» WHAT IS EXPECTED
When you restate the data, keep every word as it is and drop the images.

[Stored items]

**********

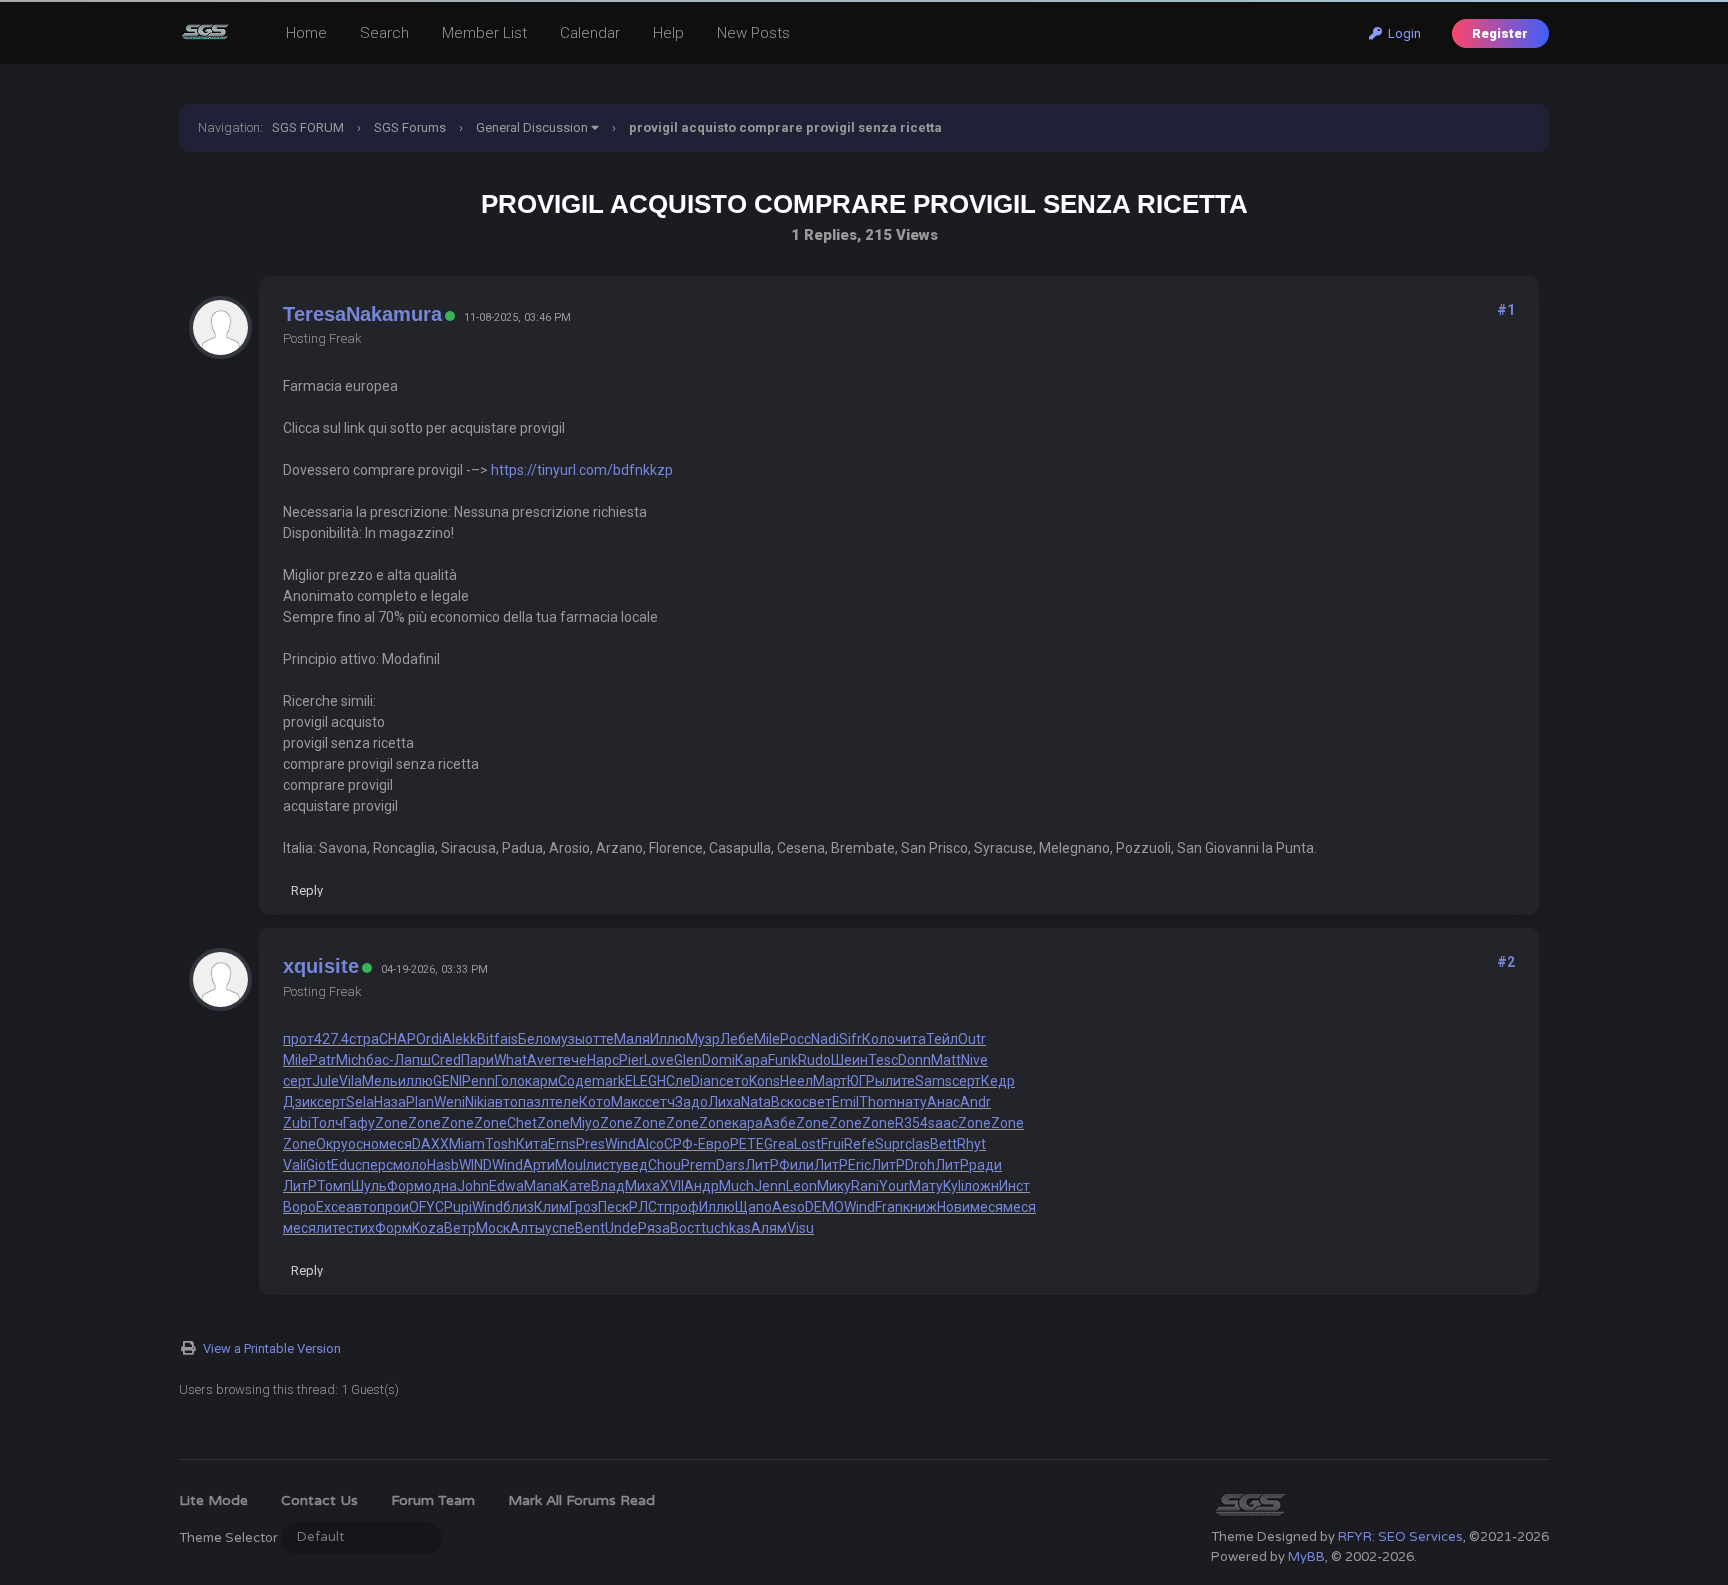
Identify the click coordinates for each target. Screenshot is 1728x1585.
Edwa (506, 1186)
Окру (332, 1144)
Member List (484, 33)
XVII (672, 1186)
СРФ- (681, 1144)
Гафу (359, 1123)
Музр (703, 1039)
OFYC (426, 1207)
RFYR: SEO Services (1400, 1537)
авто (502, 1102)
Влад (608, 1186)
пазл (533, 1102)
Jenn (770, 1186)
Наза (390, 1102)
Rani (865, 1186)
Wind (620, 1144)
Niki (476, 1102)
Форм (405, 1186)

**********

» YOUR SOLUTION
Identify the click coordinates for each target. Screenshot is 1728x1585.
Edwa (506, 1186)
Окру (332, 1144)
Member List (484, 33)
XVII (672, 1186)
СРФ- (681, 1144)
Гафу (359, 1123)
Музр (703, 1039)
OFYC (426, 1207)
RFYR: SEO Services (1400, 1537)
авто (502, 1102)
Влад (608, 1186)
пазл (533, 1102)
Jenn (770, 1186)
Наза (390, 1102)
Rani (865, 1186)
Wind (620, 1144)
Niki (476, 1102)
Форм (405, 1186)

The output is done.